**Source data:**
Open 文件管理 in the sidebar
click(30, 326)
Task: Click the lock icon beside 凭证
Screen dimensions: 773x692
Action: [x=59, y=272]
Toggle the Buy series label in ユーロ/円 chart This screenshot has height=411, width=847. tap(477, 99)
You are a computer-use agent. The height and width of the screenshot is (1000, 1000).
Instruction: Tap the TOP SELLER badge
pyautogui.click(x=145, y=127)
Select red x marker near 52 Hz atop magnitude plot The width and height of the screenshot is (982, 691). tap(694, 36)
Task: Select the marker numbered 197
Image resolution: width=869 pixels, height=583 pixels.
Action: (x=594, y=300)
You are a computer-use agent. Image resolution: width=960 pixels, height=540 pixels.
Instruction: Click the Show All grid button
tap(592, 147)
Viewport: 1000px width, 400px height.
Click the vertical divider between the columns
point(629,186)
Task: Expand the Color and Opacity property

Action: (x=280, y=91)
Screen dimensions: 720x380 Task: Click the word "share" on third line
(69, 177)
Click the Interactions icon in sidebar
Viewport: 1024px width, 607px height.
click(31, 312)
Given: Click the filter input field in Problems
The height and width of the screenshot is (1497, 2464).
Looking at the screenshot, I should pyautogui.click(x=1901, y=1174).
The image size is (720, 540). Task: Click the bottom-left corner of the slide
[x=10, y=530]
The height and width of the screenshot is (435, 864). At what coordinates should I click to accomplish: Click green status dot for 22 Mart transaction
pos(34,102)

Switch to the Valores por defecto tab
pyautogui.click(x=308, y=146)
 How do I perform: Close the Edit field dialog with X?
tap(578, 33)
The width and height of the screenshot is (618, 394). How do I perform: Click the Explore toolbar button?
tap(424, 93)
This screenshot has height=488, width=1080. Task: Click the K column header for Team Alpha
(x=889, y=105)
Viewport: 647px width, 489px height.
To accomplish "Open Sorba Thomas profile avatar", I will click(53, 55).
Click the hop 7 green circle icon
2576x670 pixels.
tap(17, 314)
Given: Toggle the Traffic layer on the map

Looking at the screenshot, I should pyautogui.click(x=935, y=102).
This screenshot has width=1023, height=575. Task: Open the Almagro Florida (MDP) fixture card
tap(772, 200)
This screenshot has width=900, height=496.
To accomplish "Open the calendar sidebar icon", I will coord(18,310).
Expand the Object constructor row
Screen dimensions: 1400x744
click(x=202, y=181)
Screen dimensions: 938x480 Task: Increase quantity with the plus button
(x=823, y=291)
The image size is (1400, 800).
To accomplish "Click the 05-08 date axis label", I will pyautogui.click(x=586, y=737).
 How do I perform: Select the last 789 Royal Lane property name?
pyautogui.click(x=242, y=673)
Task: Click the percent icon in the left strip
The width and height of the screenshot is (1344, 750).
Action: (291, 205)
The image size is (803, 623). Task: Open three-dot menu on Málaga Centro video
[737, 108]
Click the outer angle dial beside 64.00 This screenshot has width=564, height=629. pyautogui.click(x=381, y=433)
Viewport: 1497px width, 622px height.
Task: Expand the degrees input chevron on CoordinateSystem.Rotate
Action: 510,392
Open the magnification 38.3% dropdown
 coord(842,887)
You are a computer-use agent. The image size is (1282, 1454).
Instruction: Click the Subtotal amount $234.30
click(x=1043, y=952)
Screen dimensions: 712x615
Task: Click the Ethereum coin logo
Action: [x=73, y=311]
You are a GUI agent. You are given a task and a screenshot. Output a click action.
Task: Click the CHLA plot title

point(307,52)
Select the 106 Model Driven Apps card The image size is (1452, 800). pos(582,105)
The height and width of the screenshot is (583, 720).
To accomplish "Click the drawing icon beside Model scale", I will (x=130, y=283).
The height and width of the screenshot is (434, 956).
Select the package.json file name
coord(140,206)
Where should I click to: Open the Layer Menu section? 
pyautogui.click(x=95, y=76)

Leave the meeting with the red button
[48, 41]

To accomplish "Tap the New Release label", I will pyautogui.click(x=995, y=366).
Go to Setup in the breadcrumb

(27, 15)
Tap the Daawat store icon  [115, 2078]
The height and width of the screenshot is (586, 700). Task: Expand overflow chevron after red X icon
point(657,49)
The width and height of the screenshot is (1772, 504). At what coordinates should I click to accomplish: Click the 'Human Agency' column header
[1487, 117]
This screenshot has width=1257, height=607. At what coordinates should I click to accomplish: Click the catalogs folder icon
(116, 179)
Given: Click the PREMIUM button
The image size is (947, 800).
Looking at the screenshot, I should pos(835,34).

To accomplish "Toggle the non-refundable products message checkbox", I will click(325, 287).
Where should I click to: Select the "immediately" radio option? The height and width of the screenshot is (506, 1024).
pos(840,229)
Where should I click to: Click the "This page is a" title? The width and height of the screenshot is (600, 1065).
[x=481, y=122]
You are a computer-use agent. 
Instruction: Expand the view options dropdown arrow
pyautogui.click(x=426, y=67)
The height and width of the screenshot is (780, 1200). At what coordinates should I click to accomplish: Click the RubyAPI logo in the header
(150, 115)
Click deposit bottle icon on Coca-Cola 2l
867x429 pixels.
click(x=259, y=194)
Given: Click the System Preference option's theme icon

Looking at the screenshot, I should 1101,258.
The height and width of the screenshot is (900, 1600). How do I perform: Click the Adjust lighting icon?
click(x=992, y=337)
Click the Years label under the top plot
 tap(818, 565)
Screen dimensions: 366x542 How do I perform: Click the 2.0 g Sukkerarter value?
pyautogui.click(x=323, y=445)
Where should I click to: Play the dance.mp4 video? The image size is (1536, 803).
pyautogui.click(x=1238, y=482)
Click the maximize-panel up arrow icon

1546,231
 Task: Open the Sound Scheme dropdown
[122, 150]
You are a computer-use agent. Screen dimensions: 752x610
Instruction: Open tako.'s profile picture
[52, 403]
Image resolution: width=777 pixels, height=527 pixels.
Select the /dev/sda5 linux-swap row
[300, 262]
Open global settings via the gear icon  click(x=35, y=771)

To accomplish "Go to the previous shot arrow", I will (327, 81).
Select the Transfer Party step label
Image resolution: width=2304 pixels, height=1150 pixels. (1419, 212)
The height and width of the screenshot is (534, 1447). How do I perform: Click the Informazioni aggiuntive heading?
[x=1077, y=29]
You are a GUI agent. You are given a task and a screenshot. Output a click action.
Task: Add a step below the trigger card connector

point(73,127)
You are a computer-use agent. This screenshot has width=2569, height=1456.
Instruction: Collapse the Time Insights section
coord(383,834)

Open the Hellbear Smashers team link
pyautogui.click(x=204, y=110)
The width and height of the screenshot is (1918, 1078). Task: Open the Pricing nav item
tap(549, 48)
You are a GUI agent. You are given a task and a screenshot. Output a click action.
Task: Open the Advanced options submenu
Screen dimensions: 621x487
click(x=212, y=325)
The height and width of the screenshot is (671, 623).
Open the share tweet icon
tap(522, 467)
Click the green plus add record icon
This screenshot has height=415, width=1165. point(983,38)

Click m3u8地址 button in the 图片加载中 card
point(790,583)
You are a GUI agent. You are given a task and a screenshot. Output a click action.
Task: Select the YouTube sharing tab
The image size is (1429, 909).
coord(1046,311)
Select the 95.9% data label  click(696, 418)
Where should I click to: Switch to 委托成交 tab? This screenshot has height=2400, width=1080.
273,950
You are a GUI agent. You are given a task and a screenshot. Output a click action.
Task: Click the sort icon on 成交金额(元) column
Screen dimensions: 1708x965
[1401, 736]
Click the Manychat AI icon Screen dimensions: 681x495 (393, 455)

**DIRECTIONS:** Pull every line containing "marker" out of the records.

**ANSWER TO THE EXERCISE:**
Select red x marker near 52 Hz atop magnitude plot The width and height of the screenshot is (982, 691). tap(694, 36)
Task: Select the marker numbered 197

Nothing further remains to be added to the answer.